Whenever I dream of food or think about dreaming about food it usually revolves around nurturing myself, as in "comfort food".

I know all too well the 'dominant force of certain male-types where one loses one's identity. When you are in a relationship where that is NOT so, you will know it immediately.

And also the whole know and care for yourself first before you can care for another is absolutely true. When I was 'alone' for some six years I came to know exactly who I am and no one could ever take that away from me, not ever. And alone as in no man, I had three kids at the time.!! And I made it. :-)

When I chose to love and be loved again, it was entirely different. I didn't "need" him I desired him from a place of pure intent. If he went away I knew, without question, I would be all right. Nothing in my life depended upon him staying. I could pay my mortgage, keep my car, buy my clothes, take care of my kids all on my own. I liked myself a lot. So loving was free and untangled. I loved him for who he was not for what void in me he could fill or need of mine to fix/save another. None of that was evident.

I do so love your process and self reflections. I am inspired by your honesty and your valour. I love whenever you mention Velvet. Mom to Mom, it is heartwarming to read about.
You are a 'helluva' gal Trish.

Love,
Gail (on the mend)
peace......

November 8, 2008 at 11:55 AM  
Anonymous Anonymous said...

Ma's on vacation, so I stick to the basics: Hope y'all are having fun; I fed the cat and watered the plants.

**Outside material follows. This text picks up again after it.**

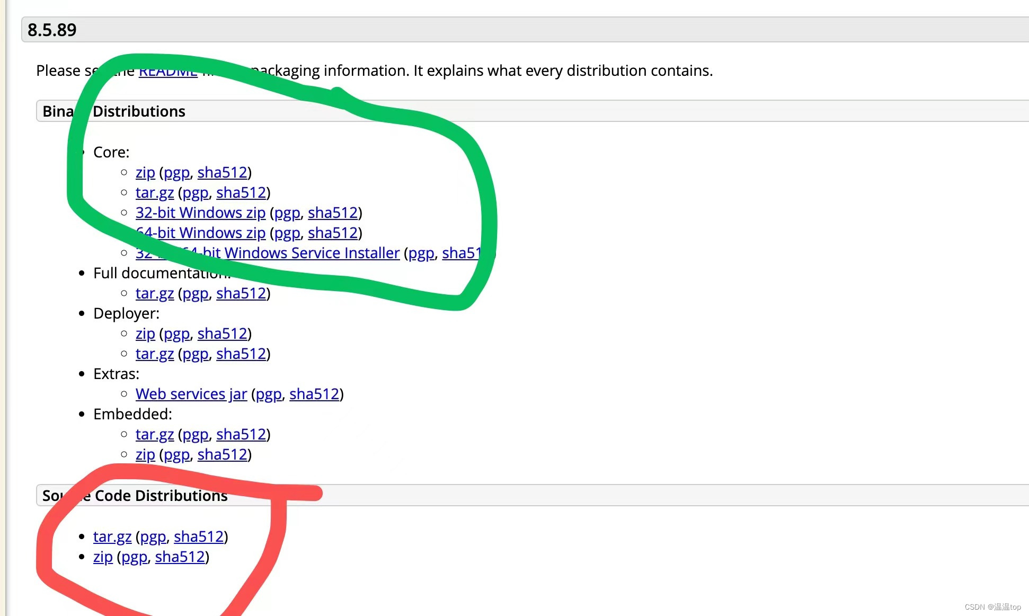Download source code tar.gz

pyautogui.click(x=112, y=537)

Call me when you start home.

Meanwhile, my brain's running a different commentary: Hey MA. Sarah rode out on the horse she rode in on, and did you get a load of the bulges in those new Saks saddlebags?

I dream of houses. I've had some of my house dreams over and over for 30 years. I have the Old House Dream and the Finding Secret Rooms house dream. I've had dozens of dreams about the same man, but I've only met him in my sleep. He's aged along with me. If I ever see the houses or the man, I'll know them.